The choice of pink background and the use of Presley’s image imbue the artwork with a rather humorous quality. The artist’s sense of humour seems rather dark when the observers discover that the convulsions of Elvis are controlled by the original game’s Karma real-time physics system – a type of procedural animation that applies real-world physics to video games, especially when re-enacting death animations. Movements are calculated at the moment they are executed, enabling the video game character to interact more naturally with its virtual environment. The “reality” of the game is not predetermined when using karma physics; the player alters it through his or her imagination’s comprehension of the virtual environment. Condon states that he misuses karma physics as a “new representation of death via code, not just the visual surface of trauma, but the physical dynamics of the falling figure.” [1] DesResFX.Kill (Karma Physics < Elvis) seems even darker in its subject matter when one realises that the artist is keeping the allegedly immortal ‘King of Rock ‘n Roll’ doing the eternal ‘dance of death’ in his artwork. This realisation is striking in both its gravity and lightness, as death is seem to be traumatic, yet one realises that millions of game characters ‘lose their lives’ daily. Death is reduced to a simple, repetitive action on a pink background in the virtual world.

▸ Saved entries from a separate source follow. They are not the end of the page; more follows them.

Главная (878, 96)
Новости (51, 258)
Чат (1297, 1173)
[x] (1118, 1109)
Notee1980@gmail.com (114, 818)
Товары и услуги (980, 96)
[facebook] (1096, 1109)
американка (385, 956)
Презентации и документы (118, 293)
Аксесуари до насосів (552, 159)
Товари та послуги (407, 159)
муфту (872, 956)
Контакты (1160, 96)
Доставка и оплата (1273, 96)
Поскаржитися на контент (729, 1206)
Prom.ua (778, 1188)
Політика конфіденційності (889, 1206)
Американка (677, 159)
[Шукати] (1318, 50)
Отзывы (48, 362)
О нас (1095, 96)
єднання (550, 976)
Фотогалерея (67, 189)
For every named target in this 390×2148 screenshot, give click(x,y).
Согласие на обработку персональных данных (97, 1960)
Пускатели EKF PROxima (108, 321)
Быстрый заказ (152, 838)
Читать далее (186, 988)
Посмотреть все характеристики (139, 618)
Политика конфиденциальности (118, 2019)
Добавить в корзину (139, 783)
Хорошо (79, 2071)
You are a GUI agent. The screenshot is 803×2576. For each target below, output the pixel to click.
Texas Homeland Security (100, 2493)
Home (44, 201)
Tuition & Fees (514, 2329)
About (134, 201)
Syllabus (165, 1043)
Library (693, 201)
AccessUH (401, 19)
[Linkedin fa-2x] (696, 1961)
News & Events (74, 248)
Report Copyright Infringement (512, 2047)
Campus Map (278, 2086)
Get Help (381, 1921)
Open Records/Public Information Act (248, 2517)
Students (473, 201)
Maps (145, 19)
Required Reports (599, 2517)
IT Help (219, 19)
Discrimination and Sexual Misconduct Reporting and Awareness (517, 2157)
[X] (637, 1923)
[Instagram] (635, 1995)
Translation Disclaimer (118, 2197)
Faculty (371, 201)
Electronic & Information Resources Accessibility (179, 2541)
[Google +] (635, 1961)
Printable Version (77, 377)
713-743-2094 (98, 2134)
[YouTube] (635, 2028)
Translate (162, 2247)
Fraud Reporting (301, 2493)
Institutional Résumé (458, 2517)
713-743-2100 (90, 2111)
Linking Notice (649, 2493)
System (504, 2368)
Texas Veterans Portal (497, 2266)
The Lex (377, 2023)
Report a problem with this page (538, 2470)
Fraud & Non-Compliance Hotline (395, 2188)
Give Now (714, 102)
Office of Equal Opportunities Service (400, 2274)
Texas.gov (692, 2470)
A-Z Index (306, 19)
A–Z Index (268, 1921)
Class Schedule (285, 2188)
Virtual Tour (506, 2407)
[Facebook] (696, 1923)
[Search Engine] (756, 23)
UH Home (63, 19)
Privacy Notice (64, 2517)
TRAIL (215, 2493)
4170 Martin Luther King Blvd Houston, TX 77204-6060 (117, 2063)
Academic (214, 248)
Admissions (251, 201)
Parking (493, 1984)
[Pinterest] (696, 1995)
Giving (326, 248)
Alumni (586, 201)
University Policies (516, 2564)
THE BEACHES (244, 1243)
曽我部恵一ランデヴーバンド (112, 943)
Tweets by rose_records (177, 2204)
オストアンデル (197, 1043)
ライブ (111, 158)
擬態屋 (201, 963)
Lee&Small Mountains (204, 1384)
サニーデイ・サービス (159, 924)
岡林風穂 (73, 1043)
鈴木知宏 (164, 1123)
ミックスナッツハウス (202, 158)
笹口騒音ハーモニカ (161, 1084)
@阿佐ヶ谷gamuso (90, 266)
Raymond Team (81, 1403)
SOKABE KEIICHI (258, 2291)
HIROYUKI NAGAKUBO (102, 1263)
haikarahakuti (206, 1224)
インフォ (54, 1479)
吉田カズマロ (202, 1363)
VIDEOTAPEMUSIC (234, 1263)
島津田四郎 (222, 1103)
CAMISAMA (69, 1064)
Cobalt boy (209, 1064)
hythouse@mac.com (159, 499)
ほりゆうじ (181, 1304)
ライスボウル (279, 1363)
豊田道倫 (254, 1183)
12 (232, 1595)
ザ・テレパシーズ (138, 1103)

Just as Condon used the Unreal Tournament 2003 gaming engine to create endless simulations of death (which jarringly contrast with his game environment and character choice), Mary Flanagan used the same technology in her work [domestic] where the 3D computer environment simulates memory and spaces in a house fire. It is another traumatic subject which raises questions about re-experiencing memories in the virtual world and how computer games create meaning.